Chapter 7

This was how my 1st surgeon told me about my options and my initial reaction!

“The preferred method of dealing with cancer of the colon and rectum is surgery” explained Mr.Lunnis.


“Fifty years ago,” he explained, “a surgical technique was developed called an Abdomino-Perineal Excision of the rectum.” I raised an eyebrow at him; this was no time for big words. I looked over at Rachel and gave her little reassuring thumbs up, fifty years ago, no problem, I thought. He continued: “It is a fairly major operation which is designed to completely remove the threat of cancer from the region”.

“Sounds good,” I agreed. “So what does the procedure involve?” I was feeling pretty optimistic: completely remove the threat of cancer, cool.

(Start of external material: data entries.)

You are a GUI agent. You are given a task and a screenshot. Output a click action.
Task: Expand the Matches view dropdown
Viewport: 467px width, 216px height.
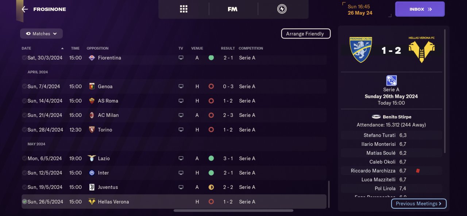click(x=41, y=34)
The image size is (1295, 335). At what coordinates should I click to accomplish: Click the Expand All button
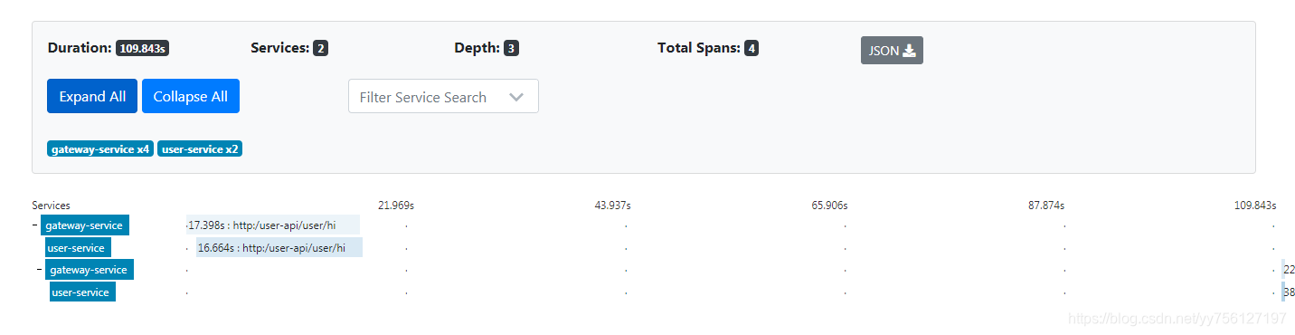[92, 96]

Mr.Lunnis then went on to explain the whole operation to Rachel and myself:

“An incision is made from around your diaphragm all the way down to the base of your stomach”, he explained whilst trailing a finger down my front to just below my belt line for added affect. “Once you are opened up we will go in through your stomach, take out your insides to get to the large bowel – obviously, they will be replaced after the procedure is completed. Then we shall remove your entire large bowel and your anus, w…”

“What do you mean by remove my anus?” I felt that this little tit-bit needed further investigation.

“Well it is like an apple core. To be on the safe side we feel that it would be advisable to remove all possible areas where the cancer might spread to. So the large bowel and the anus are removed and where your anus was we would simply sew it together.” He reiterated, with a twisting hand action to emphasise the apple core motion, just in case I had not got it completely the first time.

“Ok, so this was fifty years ago, what new fangled operation have we got now?” I knew that I was onto a loser here, but one can try.

“I’m afraid that is it. There are other complications that you should be aware of though.”

“Such as?”

“Going in through the stomach does bring us into close proximity to your genital region, and there is a chance of infertility”.

“That should return to normal however!” chipped in Dr. Ballinger.

“Indeed,” agreed Mr.Lunnis. “However there is another potential problem in that area. Running from your genitals up towards your stomach are a couple of nerves that control your erection. The surgery will be very close to these nerves and there is a chance that they might be damaged, which would therefore lead to permanent impotency.”

“What sort of chance?” I enquired.

“About 30%, 1 in 3.”

“You’ve never been in sales have you?”

“Err, no!”

“Don’t give up the day job, that was the worst pitch I’ve ever heard!”

“I’ll bear that in mind.”

“So you’re telling me that although in the last fifty years we’ve sent men to the moon, invented the Internet, and developed computers that can fit on the head of a needle, the best you can offer me is to remove my sodding arse?”

“Well yes. If we are to be certain that we get all of the cancer I can only recommend this procedure.”

“But what about the Sunday Papers, I can’t very well read them standing next to the toilet can I? It’s just not the same!” I had gone on one, by this stage. Remove my Arse! Sod that for a game of marbles.